David Dosseh, porte-parole du Front citoyen Togo debout (FCTD) et l’un des initiateurs de cette mobilisation, a affirmé avec fermeté : « La Constitution de 2024 est illégale et constitue un véritable coup d’État constitutionnel. Les Togolais ne l’accepteront jamais. »
Des modifications institutionnelles controversées
En vigueur depuis 2024, la nouvelle Constitution togolaise a profondément transformé le paysage politique du pays. Elle met fin à l’élection du président au suffrage universel direct et instaure un régime parlementaire. Désormais, la plus haute fonction exécutive est occupée par le président du Conseil, un poste actuellement détenu par Faure Gnassingbé, au pouvoir depuis 2005.
L’opposition et une partie de la société civile accusent cette réforme d’être conçue pour perpétuer le pouvoir de Gnassingbé, tandis que le camp présidentiel justifie ces changements par la nécessité de renforcer la représentativité des institutions.
Une décision régionale qui alimente les tensions
Les manifestations contre cette réforme ont déjà fait plusieurs victimes en 2025, avec des bilans divergents : la société civile évoque sept morts, tandis que le parquet fait état de cinq décès par noyade.

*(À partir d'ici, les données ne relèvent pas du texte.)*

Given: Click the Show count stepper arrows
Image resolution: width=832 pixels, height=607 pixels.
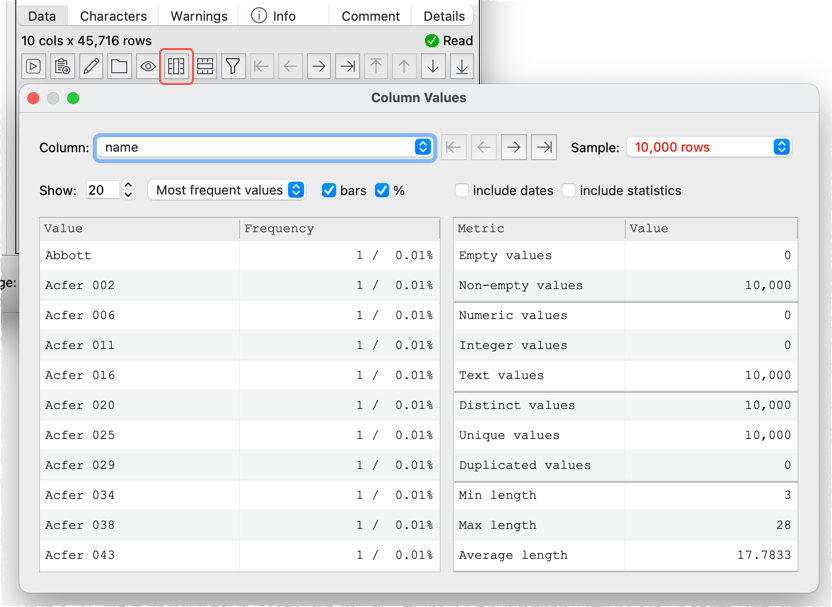Looking at the screenshot, I should click(x=128, y=190).
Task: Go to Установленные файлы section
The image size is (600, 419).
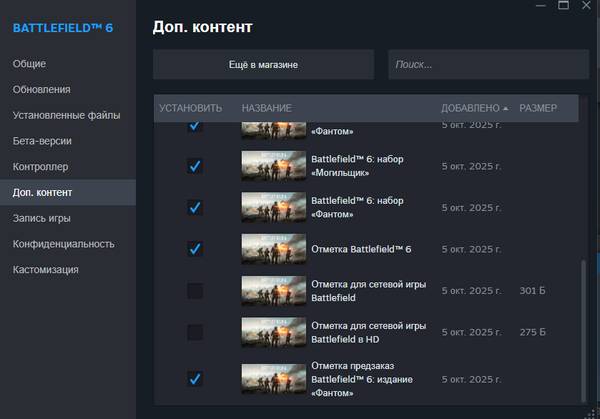Action: 66,115
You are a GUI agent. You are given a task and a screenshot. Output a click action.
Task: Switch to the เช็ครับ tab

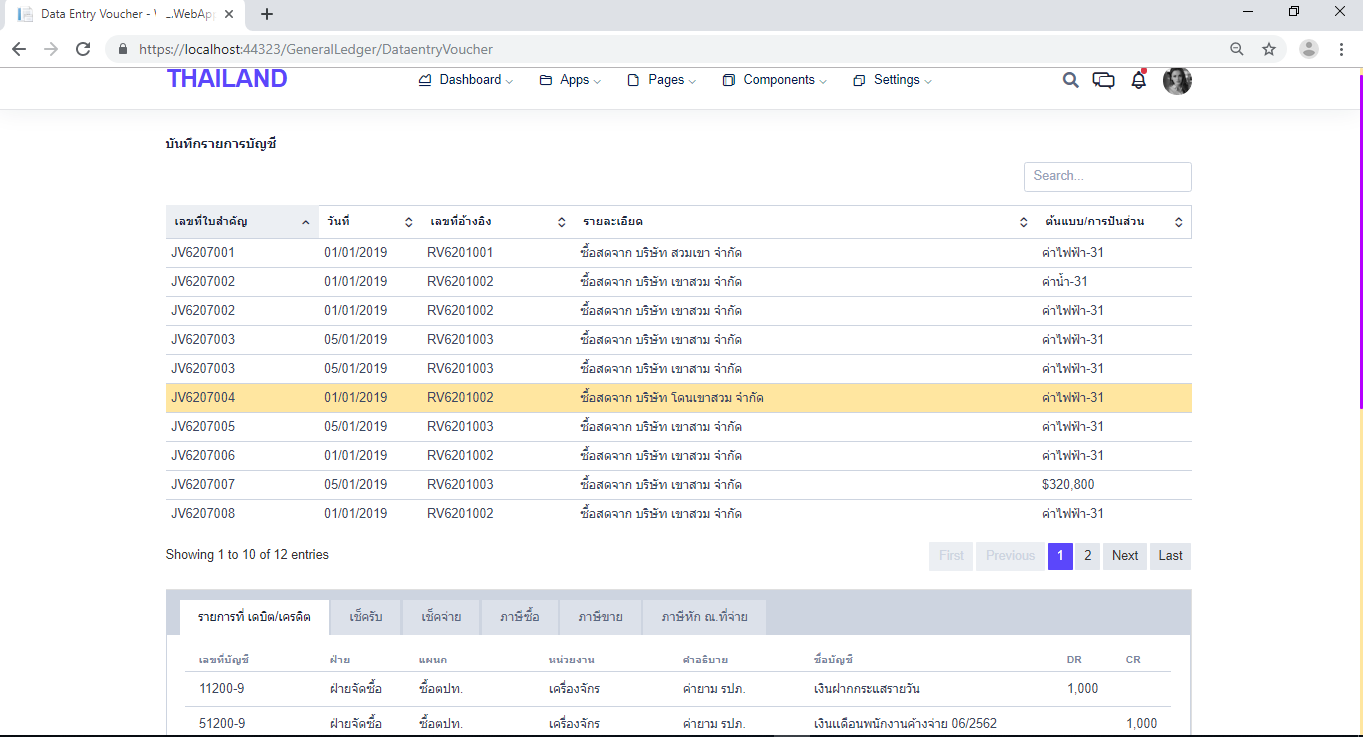pyautogui.click(x=366, y=617)
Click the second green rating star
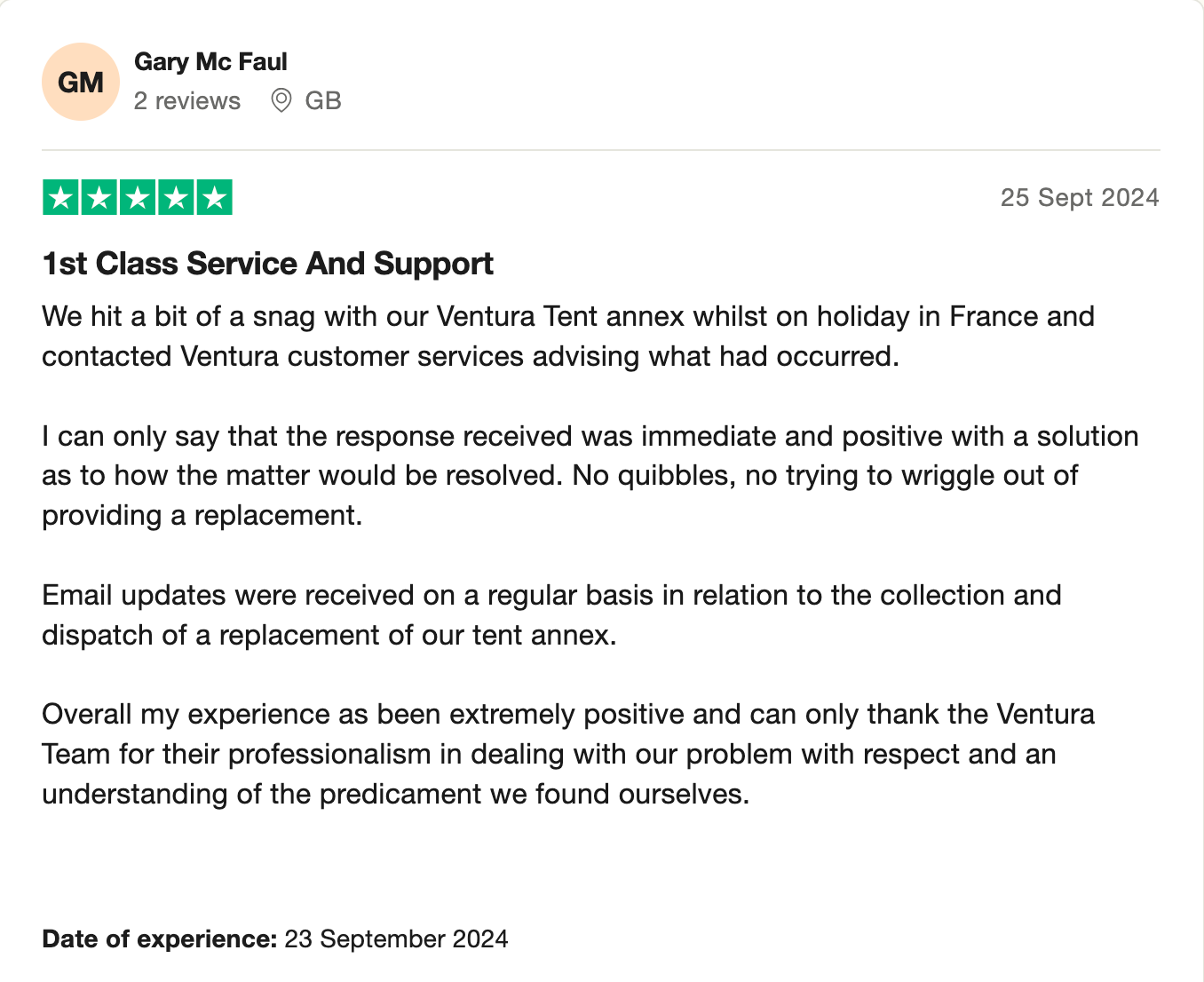The height and width of the screenshot is (982, 1204). coord(99,197)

Le 29 janvier, la Cour de justice de la Communauté économique des États de l’Afrique de l’Ouest (CEDEAO) a rendu un arrêt historique, qualifiant cette réforme de « changement anticonstitutionnel de gouvernement ». Le gouvernement togolais a immédiatement rejeté cette décision, estimant que la Cour dépassait ses prérogatives. Selon les autorités, la compétence de la CEDEAO se limite au respect des droits humains et du droit communautaire, sans pouvoir se prononcer sur la constitutionnalité des lois nationales.